**WORK TASK:**
For the records below, output word for word the lines from the one with "Where should I" up to and including the one with "Task: Tap the browser forward arrow". No pictures.

**MATERIAL FOR THIS EXERCISE:**
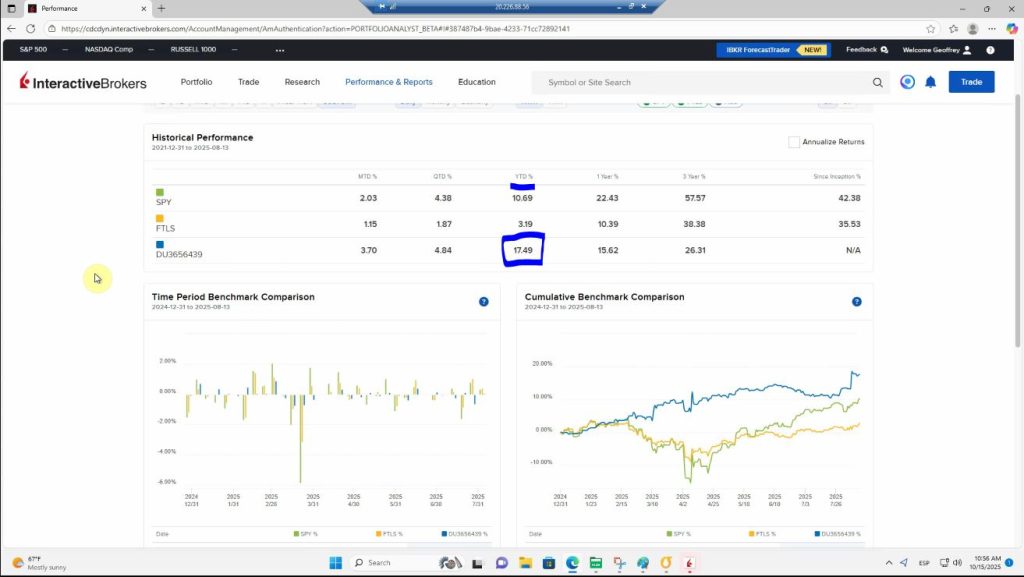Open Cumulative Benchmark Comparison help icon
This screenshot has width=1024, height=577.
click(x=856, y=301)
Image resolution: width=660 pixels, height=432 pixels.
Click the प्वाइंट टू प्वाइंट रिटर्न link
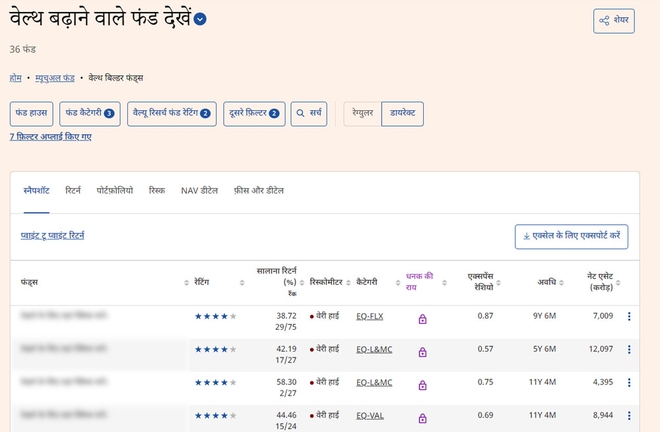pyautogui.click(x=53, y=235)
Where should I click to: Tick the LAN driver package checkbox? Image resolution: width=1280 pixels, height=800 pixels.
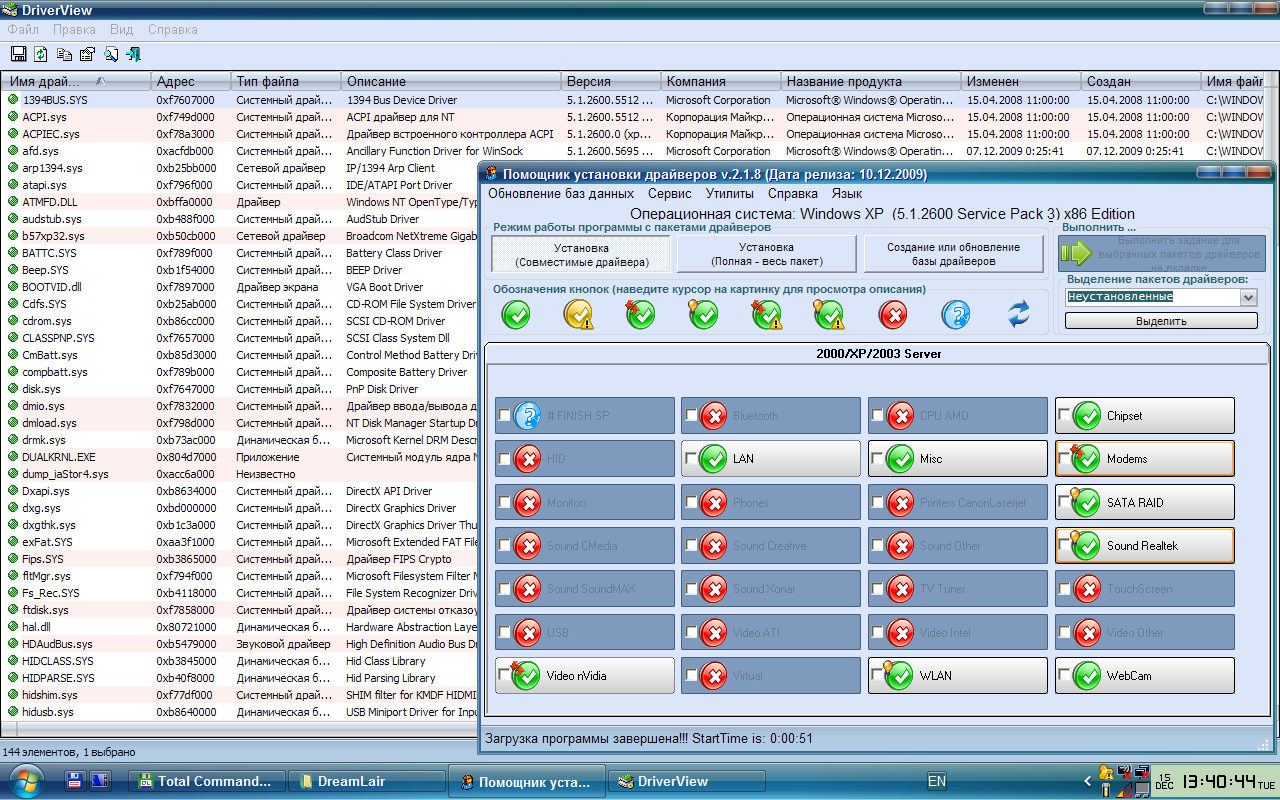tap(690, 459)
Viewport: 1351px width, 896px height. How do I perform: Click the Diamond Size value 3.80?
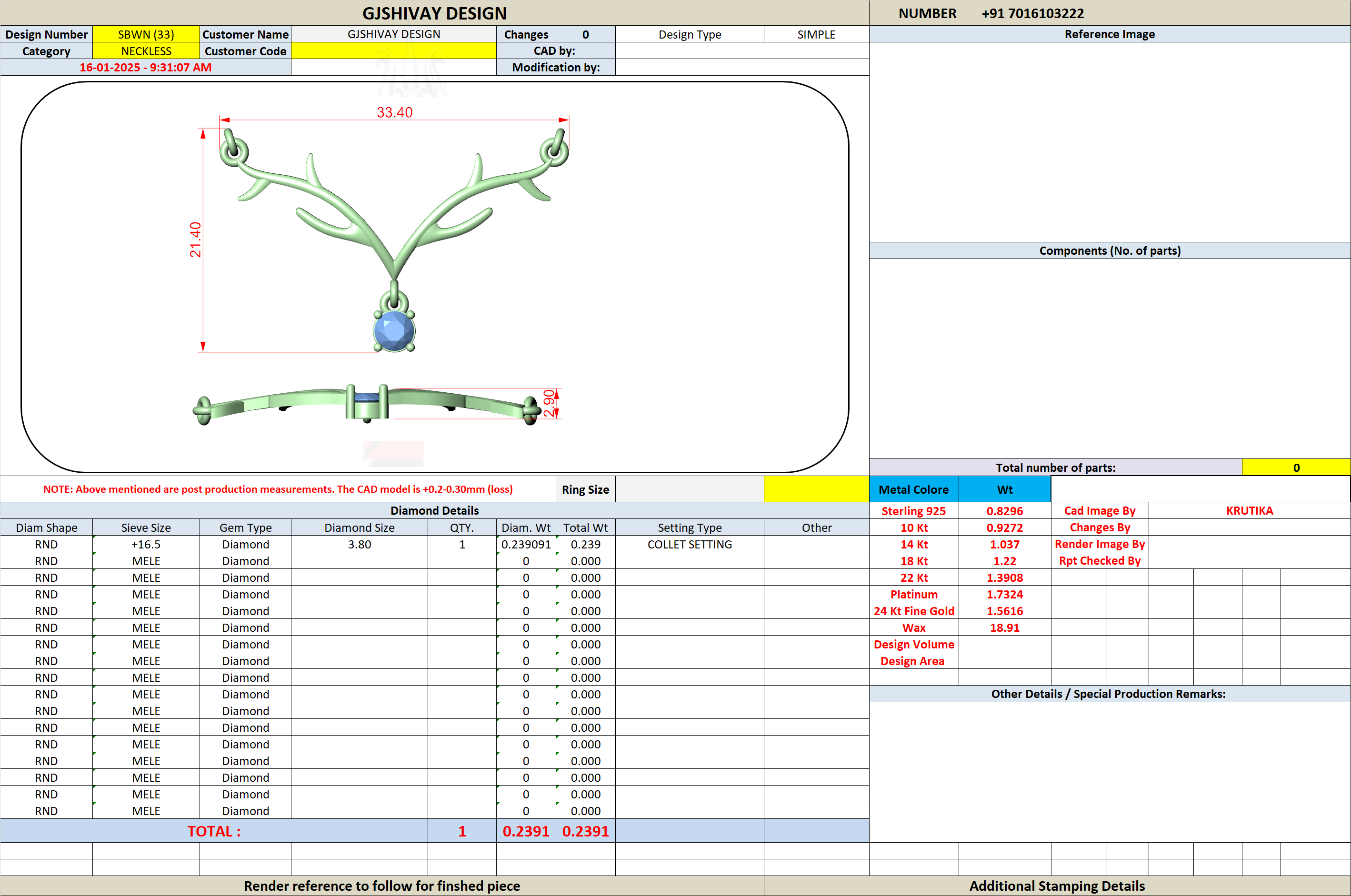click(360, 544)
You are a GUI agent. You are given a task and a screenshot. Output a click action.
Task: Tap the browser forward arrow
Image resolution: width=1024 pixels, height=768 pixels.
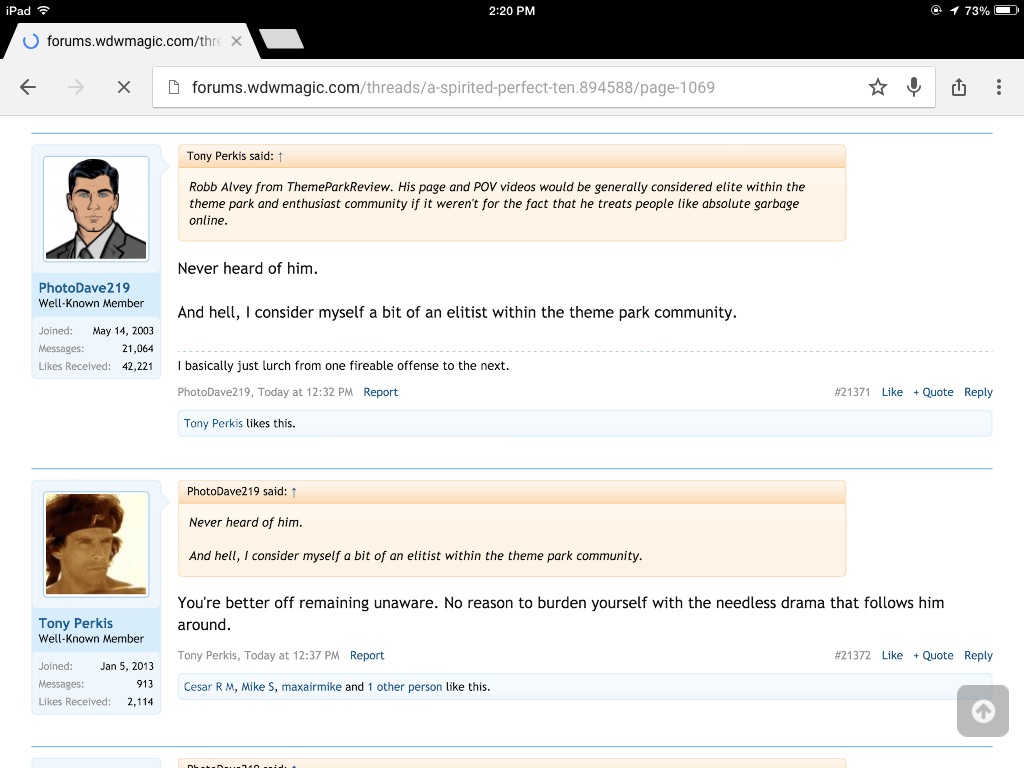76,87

--

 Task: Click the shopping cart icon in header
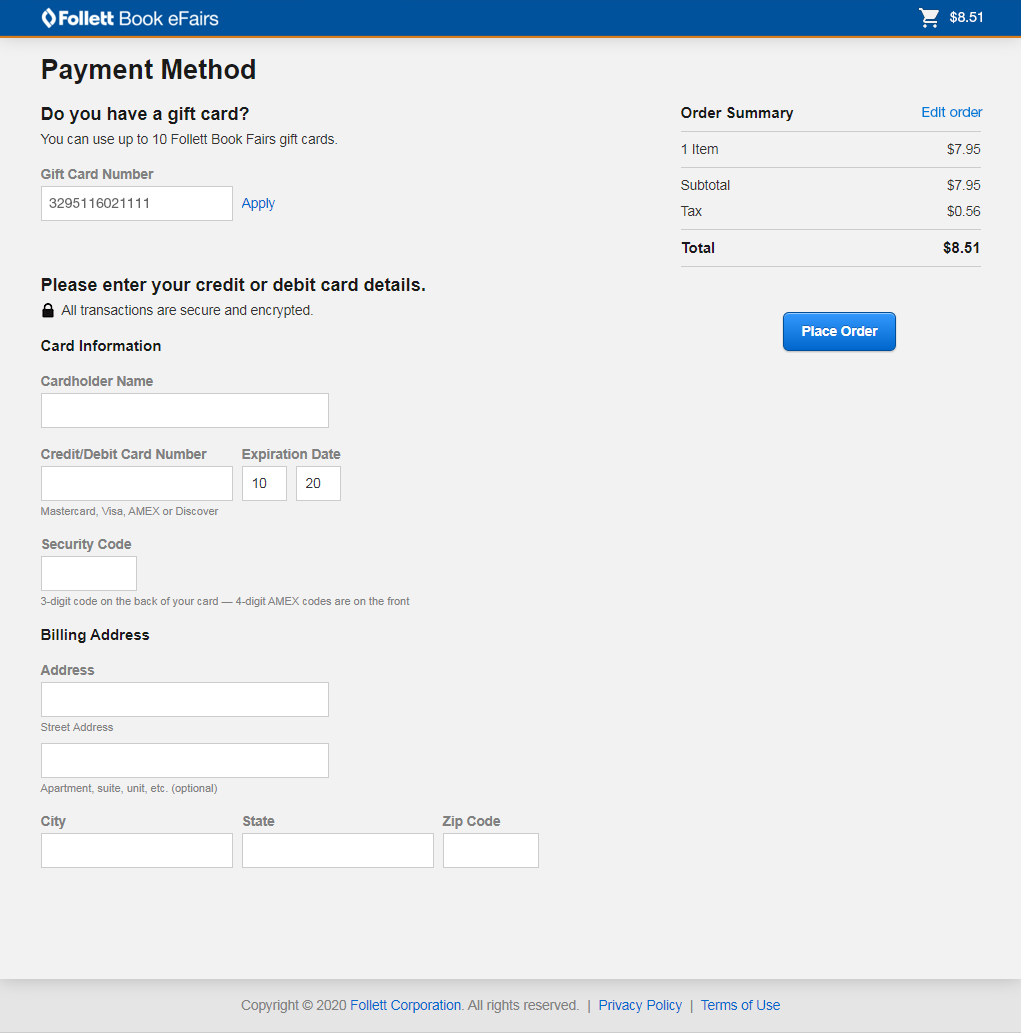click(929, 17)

**TASK ANSWER:**
Where should I click to: Tick the LAN driver package checkbox? Image resolution: width=1280 pixels, height=800 pixels.
tap(690, 459)
Viewport: 1351px width, 896px height. How do I perform: Click the Diamond Size value 3.80?
click(360, 544)
You are a GUI agent. You are given a task and a screenshot. Output a click action.
Task: Tap the browser forward arrow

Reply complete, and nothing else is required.